Re: Emoji: emoticons vs. literacy

From: Asmus Freytag (asmusf@ix.netcom.com)
Date: Sun Jan 04 2009 - 19:03:22 CST

  • Next message: Asmus Freytag: "Re: What exactly is a "representative glyph"? (referring to U+2591, emoji, and other characters)"

    On 1/3/2009 10:45 PM, Doug Ewell wrote:
    > Asmus Freytag <asmusf at ix dot netcom dot com> wrote:
    >
    >>> Seems to me that "compatibility characters" means whatever you want
    >>> it to mean at a given moment.
    >>
    >> I simply follow the definition. See, for example the glossary:
    >>
    >> "/Compatibility Character. /
    >> A character that would not have been encoded except for compatibility
    >> and round-trip convertibility with other standards"
    >
    > This definition also appears in Section 2.3 (p. 23) of TUS 5.0, but
    > the *very next sentence* says:
    >
    > "They are variants of characters that already have encodings as normal
    > (that is, non-compatibility) characters in the Unicode Standard; as
    > such, they are more properly referred to as compatibility variants."
    >
    > Now what?
    It's an attempt to separate the two facets of compatibility: One is
    based on interoperability needs being the primary base for encoding the
    character. The other is based on a character having a compatibility
    decomposition. The latter are the ones that could be called
    "compatibility variants", because they can be considered a variant of an
    existing (ordinary) character.

    (In discussions like this, I personally prefer the term "ordinary" in
    place of the more cumbersome circumlocution "normal (that is,
    non-compatibility)".)

    It should be immediately obvious, that not all characters needed for
    interoperability (compatibility) can be guaranteed to have an ordinary
    character counterpart. Therefore, some characters that look like
    ordinary characters (because they don't have a compatibility
    decomposition) are in fact encoded for compatibility.

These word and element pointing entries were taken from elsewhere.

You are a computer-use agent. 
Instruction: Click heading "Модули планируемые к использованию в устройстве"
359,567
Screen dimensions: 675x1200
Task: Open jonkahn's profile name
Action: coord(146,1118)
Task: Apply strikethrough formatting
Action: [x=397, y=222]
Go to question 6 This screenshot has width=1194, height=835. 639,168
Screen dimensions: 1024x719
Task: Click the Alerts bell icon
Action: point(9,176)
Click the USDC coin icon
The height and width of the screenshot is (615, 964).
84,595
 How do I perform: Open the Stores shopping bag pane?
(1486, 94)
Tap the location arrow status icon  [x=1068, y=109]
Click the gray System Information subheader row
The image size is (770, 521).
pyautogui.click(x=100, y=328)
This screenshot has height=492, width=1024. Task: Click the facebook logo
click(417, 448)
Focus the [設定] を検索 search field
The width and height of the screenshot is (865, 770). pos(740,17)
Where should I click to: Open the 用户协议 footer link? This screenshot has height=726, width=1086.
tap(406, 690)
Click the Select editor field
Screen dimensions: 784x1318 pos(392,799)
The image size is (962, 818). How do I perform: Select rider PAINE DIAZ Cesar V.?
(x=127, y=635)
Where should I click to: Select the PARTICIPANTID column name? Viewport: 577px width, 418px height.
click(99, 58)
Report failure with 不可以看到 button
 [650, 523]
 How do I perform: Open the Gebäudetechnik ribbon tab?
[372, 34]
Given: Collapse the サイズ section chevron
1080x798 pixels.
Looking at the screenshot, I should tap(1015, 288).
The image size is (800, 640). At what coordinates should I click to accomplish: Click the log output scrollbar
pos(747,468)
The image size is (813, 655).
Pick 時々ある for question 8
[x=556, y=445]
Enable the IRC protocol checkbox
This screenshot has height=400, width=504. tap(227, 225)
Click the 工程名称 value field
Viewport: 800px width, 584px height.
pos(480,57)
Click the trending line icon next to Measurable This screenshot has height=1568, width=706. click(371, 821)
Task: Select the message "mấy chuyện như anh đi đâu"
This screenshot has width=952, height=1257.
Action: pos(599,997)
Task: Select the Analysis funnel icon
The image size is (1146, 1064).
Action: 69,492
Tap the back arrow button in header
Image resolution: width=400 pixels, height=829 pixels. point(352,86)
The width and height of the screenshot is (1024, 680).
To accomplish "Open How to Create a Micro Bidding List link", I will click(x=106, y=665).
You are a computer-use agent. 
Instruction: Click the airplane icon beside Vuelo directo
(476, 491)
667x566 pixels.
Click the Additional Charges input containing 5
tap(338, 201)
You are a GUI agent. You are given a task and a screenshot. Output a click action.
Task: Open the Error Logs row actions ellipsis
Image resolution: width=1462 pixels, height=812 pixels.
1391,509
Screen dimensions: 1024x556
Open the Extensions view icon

    To make matters slightly more complicated, a huge number of characters
    that have compatibility decompositions represent both semantic as well
    as glyphic variation from a corresponding ordinary character. In
    notational systems where the glyphic variation applies to single
    characters, these act like ordinary characters. In texts not using such
    notational systems and where these variations apply to entire text runs,
    they should not be used, but can be replaced by the ordinary character
    plus style markup in rich text. (Examples include the phonetic
    characters, math alphanumerics etc.).

    The set of emoji (and also emoticons) are composed of many ordinary
    characters (straightforward symbols), plus compatibility characters that
    do not have a decomposition.

    Finally, I don't always distinguish between characters that should be
    "candidates for encoding as compatibility characters" and "compatibility
    characters" (which implies that they are actually encoded already).
    That's because it's usually clear from context whether characters are
    being proposed or are already encoded. This is just a matter of avoiding
    cumbersome expressions that are redundant from context - it does *not*
    imply that I consider these "as good as encoded". Just thought I might
    clarify that, while we are at it.
    >
    > Later:
    >
    >> What is it with you people? Everything apparently must be black or
    >> white. Character coding is an exercise in dealing with shades of gray
    >> and edge cases.
    >
    > At least now when I see a black-and-white statement such as "Unicode
    > does not encode idiosyncratic, personal, novel, or private-use
    > characters, nor does it encode logos or graphics," I know how to
    > interpret it.
    Yes, "graphics" is not a very well-defined term ;-) And "novel" would
    have encompassed the Euro sign before 2002, yet it was coded well in
    advance of the actual introduction of that currency.
    >
    > I've been a huge and vocal supporter of the Unicode Standard for the
    > past 16 years, back before most people had heard of it, and this is by
    > far the most disappointed I have ever been in the Standard. This
    > decision will come back to haunt Unicode again and again.
    First, there hasn't been a decision. Certainly not a final one. So it's
    a bit premature to express things this way.

    Second, if you've been around that long, you might have heard about
    similar discussions where people were predicting bad outcomes from
    certain decisions. Surprisingly enough, things didn't always turn out as
    badly as predicted. Some issues, after being hotly contested and taking
    truly enormous bandwidth in the committee, and on the lists, have sunk
    out of sight without a trace, the minute they were decided (and seem to
    have had no observable impact on the standard). Astonishing, but true.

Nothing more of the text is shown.